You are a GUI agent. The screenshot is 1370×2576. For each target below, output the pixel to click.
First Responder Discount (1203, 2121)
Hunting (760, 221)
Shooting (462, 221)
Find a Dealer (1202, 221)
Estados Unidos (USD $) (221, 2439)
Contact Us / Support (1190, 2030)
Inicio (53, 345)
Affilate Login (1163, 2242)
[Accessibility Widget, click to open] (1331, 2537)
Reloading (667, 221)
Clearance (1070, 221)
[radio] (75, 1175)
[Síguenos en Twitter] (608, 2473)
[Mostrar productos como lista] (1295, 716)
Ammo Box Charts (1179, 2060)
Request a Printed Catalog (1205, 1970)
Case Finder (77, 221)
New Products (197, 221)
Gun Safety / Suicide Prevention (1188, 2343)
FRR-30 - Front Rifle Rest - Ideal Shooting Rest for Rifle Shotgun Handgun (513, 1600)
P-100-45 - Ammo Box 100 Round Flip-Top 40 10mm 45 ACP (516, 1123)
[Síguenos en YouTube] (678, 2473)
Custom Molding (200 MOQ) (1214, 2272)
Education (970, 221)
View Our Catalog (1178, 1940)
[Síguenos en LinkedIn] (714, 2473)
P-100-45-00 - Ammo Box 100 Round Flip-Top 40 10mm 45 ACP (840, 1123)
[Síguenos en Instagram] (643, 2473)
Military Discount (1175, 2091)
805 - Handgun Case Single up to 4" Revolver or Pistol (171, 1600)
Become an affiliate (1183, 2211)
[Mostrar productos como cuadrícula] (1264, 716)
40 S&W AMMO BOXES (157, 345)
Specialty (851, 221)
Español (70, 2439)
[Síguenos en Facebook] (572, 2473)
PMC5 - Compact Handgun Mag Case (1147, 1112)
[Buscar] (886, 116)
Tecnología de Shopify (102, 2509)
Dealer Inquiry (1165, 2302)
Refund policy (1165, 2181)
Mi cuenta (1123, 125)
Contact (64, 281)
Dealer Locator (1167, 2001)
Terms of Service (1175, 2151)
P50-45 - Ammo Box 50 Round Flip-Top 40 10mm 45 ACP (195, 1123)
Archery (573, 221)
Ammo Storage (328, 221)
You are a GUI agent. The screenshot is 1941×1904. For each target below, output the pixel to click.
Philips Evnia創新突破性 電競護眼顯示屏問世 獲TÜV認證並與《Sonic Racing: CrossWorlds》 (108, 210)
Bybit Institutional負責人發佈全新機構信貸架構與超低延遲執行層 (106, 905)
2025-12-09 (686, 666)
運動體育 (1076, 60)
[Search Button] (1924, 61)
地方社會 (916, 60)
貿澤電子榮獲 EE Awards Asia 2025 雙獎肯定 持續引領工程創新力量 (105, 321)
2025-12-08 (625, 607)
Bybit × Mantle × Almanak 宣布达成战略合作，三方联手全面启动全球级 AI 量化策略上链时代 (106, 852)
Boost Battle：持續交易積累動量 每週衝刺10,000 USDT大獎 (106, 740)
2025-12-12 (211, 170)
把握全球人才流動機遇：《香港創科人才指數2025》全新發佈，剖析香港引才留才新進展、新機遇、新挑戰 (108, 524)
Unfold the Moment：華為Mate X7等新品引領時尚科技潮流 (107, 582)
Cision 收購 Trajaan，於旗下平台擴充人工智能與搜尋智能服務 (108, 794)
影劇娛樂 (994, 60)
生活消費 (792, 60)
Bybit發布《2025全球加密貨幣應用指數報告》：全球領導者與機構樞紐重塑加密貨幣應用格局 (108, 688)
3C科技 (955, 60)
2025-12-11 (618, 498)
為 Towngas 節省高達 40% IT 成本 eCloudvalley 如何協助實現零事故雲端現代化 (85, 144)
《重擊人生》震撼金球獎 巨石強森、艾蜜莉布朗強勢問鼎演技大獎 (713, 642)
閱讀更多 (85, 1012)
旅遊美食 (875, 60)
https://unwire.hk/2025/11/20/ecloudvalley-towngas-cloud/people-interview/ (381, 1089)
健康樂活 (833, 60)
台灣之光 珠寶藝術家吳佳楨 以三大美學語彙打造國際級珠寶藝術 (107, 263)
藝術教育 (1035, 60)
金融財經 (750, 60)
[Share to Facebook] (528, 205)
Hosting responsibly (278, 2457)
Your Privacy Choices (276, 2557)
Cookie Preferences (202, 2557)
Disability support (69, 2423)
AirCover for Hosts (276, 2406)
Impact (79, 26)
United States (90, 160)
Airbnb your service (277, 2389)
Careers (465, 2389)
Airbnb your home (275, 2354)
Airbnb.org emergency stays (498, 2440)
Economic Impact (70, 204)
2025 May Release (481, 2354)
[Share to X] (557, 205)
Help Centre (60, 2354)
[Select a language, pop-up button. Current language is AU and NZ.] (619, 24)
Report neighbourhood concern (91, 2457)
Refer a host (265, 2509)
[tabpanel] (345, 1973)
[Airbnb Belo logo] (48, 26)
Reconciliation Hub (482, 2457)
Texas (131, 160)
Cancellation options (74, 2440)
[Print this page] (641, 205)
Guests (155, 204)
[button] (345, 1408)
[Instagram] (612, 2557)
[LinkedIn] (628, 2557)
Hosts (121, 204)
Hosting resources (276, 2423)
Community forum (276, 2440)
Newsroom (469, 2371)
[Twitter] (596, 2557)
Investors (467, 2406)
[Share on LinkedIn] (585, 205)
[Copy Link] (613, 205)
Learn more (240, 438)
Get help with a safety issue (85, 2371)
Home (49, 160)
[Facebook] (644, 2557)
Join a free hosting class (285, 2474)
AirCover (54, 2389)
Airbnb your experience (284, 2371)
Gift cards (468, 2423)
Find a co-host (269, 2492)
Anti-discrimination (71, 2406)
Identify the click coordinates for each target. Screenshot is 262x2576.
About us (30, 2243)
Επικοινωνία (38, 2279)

┄┄┄┄┄┄

(ASSIGNED TASK) Please give back, exactly as it stands above, the stretch from the line with "United States (90, 160)" through the line with "Guests (155, 204)", and no line outside it.

(TASK ANSWER)
United States (90, 160)
Airbnb your service (277, 2389)
Careers (465, 2389)
Airbnb your home (275, 2354)
Airbnb.org emergency stays (498, 2440)
Economic Impact (70, 204)
2025 May Release (481, 2354)
[Share to X] (557, 205)
Help Centre (60, 2354)
[Select a language, pop-up button. Current language is AU and NZ.] (619, 24)
Report neighbourhood concern (91, 2457)
Refer a host (265, 2509)
[tabpanel] (345, 1973)
[Airbnb Belo logo] (48, 26)
Reconciliation Hub (482, 2457)
Texas (131, 160)
Cancellation options (74, 2440)
[Print this page] (641, 205)
Guests (155, 204)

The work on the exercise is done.